Visual Quality Enhancement: Exploring Collaborative Guided Learning with Adaptive Fusion

Visual quality of images and videos plays a major role in not only human visual perception, but also outdoor recognition tasks. However, the imaging process is prone to be degraded in different capturing conditions. This is because that different visual perceptions from various perspectives or limited capturing devices (e.g., frame rates and resolutions) tend to bring extremely different visual experiences. As a result, the quality degradation presents significant challenges for texture preservation and temporal smoothing of image and video, respectively. Thus, this thesis focuses on improving the visual quality by exploiting the collaborative learning with adaptive fusion. It mainly consists of three parts: 1) Designing intra-view feature enhancement followed by inter-view feature alignment and fusion to benefit from similar feature correspondence across different views for a new research problem multi-view low-light image enhancement; 2) Incorporating both long-range and short-range temporal dependence to model the temporally correlated correspondence, improving the temporal consistency for low-light video enhancement; 3) Integrating the inherent structural correlation between high-resolution (HR) panchromatic (PAN) image and multi-spectral (MS) target image with different structural experts for Pan-Sharpening.

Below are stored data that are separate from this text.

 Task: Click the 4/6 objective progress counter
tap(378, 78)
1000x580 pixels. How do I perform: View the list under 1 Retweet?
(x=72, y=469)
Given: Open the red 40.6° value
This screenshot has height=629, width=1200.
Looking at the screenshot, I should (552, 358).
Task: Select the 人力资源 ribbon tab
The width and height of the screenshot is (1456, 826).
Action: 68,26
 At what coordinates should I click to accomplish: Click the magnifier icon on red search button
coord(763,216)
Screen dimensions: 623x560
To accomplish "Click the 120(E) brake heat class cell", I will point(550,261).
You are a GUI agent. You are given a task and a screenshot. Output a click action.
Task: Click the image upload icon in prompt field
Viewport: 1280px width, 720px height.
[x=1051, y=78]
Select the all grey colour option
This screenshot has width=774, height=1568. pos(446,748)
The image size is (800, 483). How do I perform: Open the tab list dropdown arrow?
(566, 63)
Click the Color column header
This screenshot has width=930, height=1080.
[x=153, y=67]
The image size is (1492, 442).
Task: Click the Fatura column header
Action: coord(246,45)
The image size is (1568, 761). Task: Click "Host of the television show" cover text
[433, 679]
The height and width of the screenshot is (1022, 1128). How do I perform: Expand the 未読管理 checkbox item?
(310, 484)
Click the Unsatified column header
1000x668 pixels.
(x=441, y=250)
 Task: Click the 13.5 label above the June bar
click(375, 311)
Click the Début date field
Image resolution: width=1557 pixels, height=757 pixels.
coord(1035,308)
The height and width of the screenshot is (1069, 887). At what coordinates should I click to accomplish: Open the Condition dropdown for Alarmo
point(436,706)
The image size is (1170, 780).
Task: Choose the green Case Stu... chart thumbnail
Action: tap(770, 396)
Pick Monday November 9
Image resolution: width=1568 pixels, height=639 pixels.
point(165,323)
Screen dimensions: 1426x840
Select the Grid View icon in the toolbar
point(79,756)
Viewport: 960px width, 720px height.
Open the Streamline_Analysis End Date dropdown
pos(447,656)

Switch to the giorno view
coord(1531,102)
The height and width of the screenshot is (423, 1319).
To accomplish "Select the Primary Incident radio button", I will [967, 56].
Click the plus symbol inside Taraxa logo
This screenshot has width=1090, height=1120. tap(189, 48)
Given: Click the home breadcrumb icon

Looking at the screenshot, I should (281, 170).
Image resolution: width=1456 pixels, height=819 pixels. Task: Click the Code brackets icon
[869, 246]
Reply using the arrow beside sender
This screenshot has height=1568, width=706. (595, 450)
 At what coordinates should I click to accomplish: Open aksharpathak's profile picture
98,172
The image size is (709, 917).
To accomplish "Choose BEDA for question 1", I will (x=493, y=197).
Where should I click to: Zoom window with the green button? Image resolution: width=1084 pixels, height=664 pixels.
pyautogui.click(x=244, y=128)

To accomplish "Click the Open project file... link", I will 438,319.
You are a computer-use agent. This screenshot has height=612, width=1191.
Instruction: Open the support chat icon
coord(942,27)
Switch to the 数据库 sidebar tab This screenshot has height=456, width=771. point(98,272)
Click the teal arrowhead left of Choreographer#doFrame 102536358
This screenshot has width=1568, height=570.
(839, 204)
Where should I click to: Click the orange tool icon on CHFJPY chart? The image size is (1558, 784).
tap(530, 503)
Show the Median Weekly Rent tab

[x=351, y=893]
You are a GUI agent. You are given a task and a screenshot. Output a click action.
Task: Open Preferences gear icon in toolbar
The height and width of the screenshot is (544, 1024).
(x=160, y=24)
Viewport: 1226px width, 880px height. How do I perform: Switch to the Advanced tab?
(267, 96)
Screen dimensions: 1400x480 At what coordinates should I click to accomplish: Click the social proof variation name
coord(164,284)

In the first part, we make the first attempt to investigate multi-view low-light image enhancement. First, we construct a new dataset called Multi-View Low-light Triplets (MVLT), including 1,860 pairs of triple images with large illumination ranges and wide noise distribution. Each triplet is equipped with three different viewpoints towards the same scene. Second, we propose a deep multi-view enhancement framework based on the Recurrent Collaborative Network (RCNet). Specifically, in order to benefit from similar texture correspondence across different views, we design the recurrent feature enhancement, alignment and fusion (ReEAF) module, in which intra-view feature enhancement (Intra-view EN) followed by inter-view feature alignment and fusion (Inter-view AF) is performed to model the intra-view and inter-view feature propagation sequentially via multi-view collaboration. In addition, two different modules from enhancement to alignment (E2A) and from alignment to enhancement (A2E) are developed to enable the interactions between Intra-view EN and Inter-view AF, which explicitly utilize attentive feature weighting and sampling for enhancement and alignment, respectively. Experimental results demonstrate that our RCNet significantly outperforms other state-of-the-art methods.

In the second part, we propose the Long-short Temporal Filtering Network (TFNet) to learn the mapping from low-light videos to normal-light ones, utilizing the well-considered data-centric strategy and a refined architecture. From the data-centric temporal strategy, we incorporate both long-range and short-range temporal dependence into TFNet, effectively capturing the temporal information. From the model design perspective, the TFNet incorporates the Temporal-aware Attentional Filtering (TAF) module, which aims to estimate  and adaptively combine filtering kernels for guided filtering towards features of the middle frame. To further refine the filtered features, the cascaded Grouped Attention (GA) blocks are presented in a grouped attention strategy. Experimental results on benchmark datasets have demonstrated the superiority of TFNet against the state-of-the-art methods on video frame quality and brightness consistency.

In the third part, we propose the Multi-modal Structural Mixture of Experts (MS-MoE) framework for pan-sharpening. Pan-sharpening aims to generate the high-resolution (HR) multi-spectral (MS) target image from its low-resolution (LR) counterpart, which is guided by corresponding HR panchromatic (PAN) image with abundant texture structural details. Specifically, given the upsampled LRMS and PAN images spatially rotated at various angles, we design a set of structural experts to extract the complementary spatial and spectral features between them, in which the Texture Enhancement Module (TEM) is introduced to extract and enhance texture-structural features from different modalities. Subsequently, we introduce an additional expert network to perform feature fusion by integrating the outputs from multiple experts. To reconstruct the high-frequency information, we further leverage the Frequency feature Refinement Module (FRM) to aggregate and refine the fused features in the frequency domain. Experimental results on benchmark pan-sharpening datasets demonstrate that the MS-MoE framework achieves more competitive performance than recent state-of-the-art methods.

 

In summary, this thesis studies learning-based visual data compression and processing techniques. The characteristics of the enhanced virtual environments are systematically and specifically studied to improve compression performance for human and machine vision. The comprehensive evaluation validates the effectiveness and generalization capability of the proposed method, which will benefit various practical applications that require virtual environments, 3D vision, multi-modal visual data, and machine vision tasks.